Rather than bolstering his bona fides, Horton has muddied American’s message and, at times, made himself look small.
Before reviewing Horton’s comments, it’s important to note why this matters. My take is that Horton is overreaching because he's losing the war for American’s hearts and minds, maybe even with unsecured creditors.
His management team must sense it, and stock and bond markets are also betting on a merger with US Air. Parker has a good shot of running the combination, too, given that he championed the idea and won over American’s labor leaders.
Horton’s initial strategy was to stay focused on a stand-alone business, get through a long Chapter 11 to-do list and stay above the fray. He started out rock solid, unflappable and disciplined. But that’s over.
Horton is now slinging mud and revising history, and it must feel like panic city on Amon Carter Boulevard. Horton has been mocking Parker for campaigning by press conferences. Guess who’s going to be mocked now?

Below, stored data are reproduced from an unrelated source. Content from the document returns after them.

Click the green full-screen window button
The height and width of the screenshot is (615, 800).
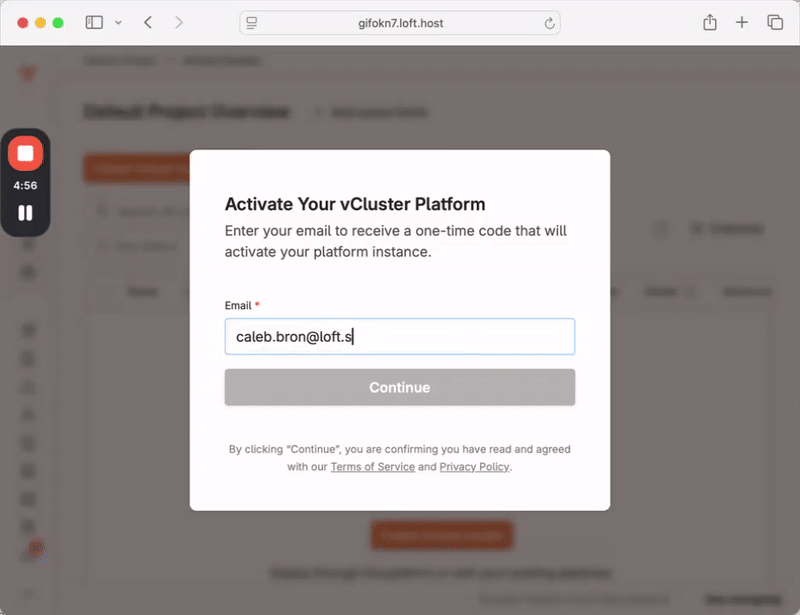[x=58, y=22]
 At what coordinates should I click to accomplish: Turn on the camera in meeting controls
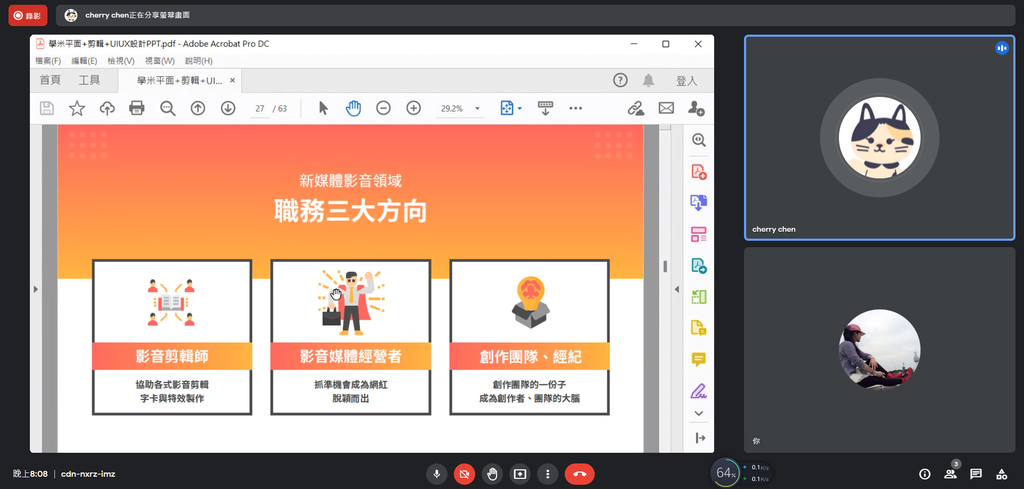pos(464,473)
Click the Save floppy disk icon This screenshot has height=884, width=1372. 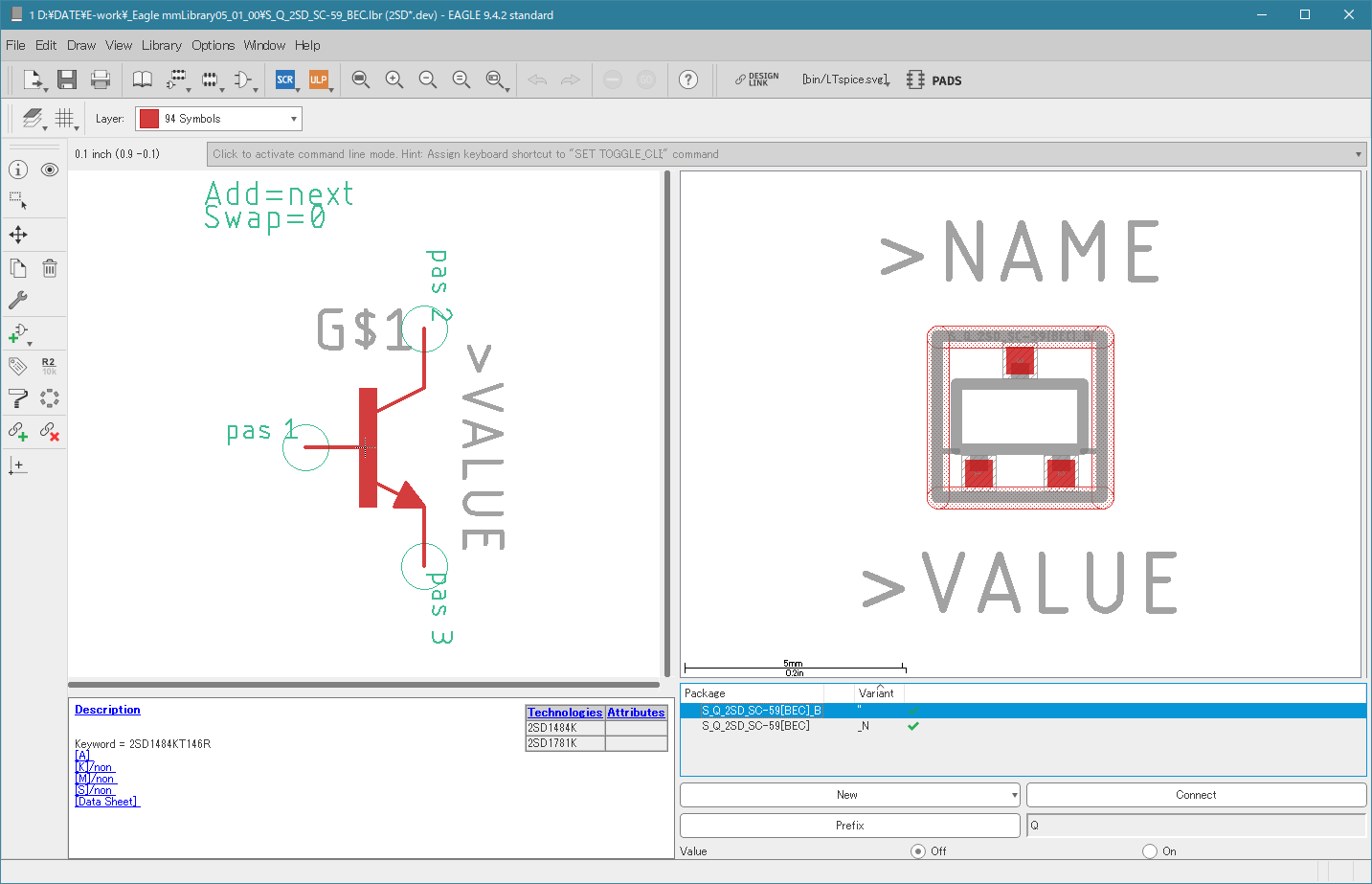(x=66, y=79)

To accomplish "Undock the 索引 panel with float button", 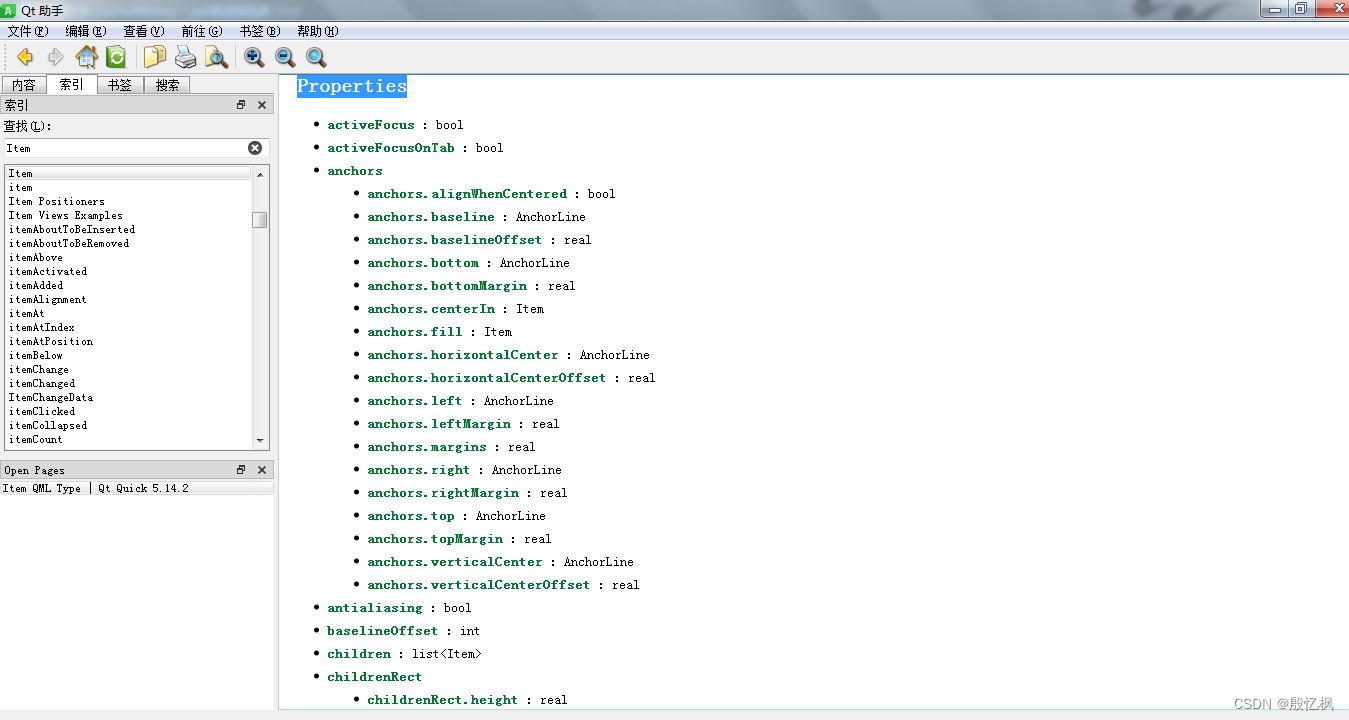I will (240, 104).
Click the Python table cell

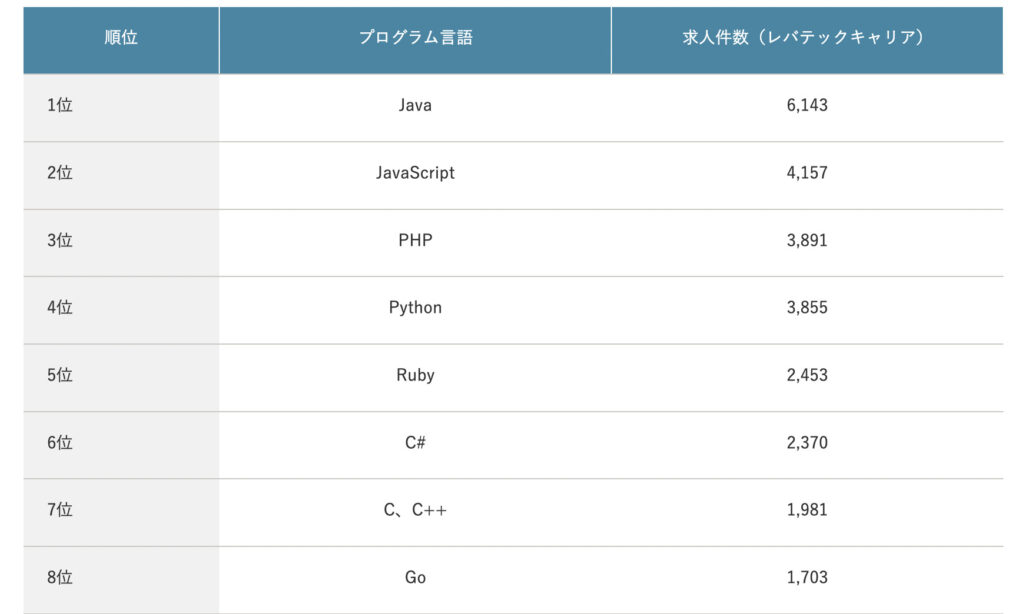[x=415, y=308]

Here’s the quote Horton will never live down: “People said American sat out the consolidation wave of the last decade,” Horton told The Wall Street Journal last week. “No, we didn't. We started it, with the TWA acquisition.”
This is such a stretch that it’s fair to wonder if it was a slip of the tongue. It wasn’t. I’ve heard the same statement from American more than once, during background interviews. This time, Horton went on the record with it -- for the Journal’s national readership, no less.
To outsiders, including those who pulled off successful airline mergers, Horton was claiming to be an architect of modern airline consolidation.
That’s on par with Al Gore and the Internet. Gore never said he invented the ‘Net, but he took a lot of credit, and opponents and comics wouldn’t let it go. The line stuck, because it fit the narrative that Gore would go to any length to impress.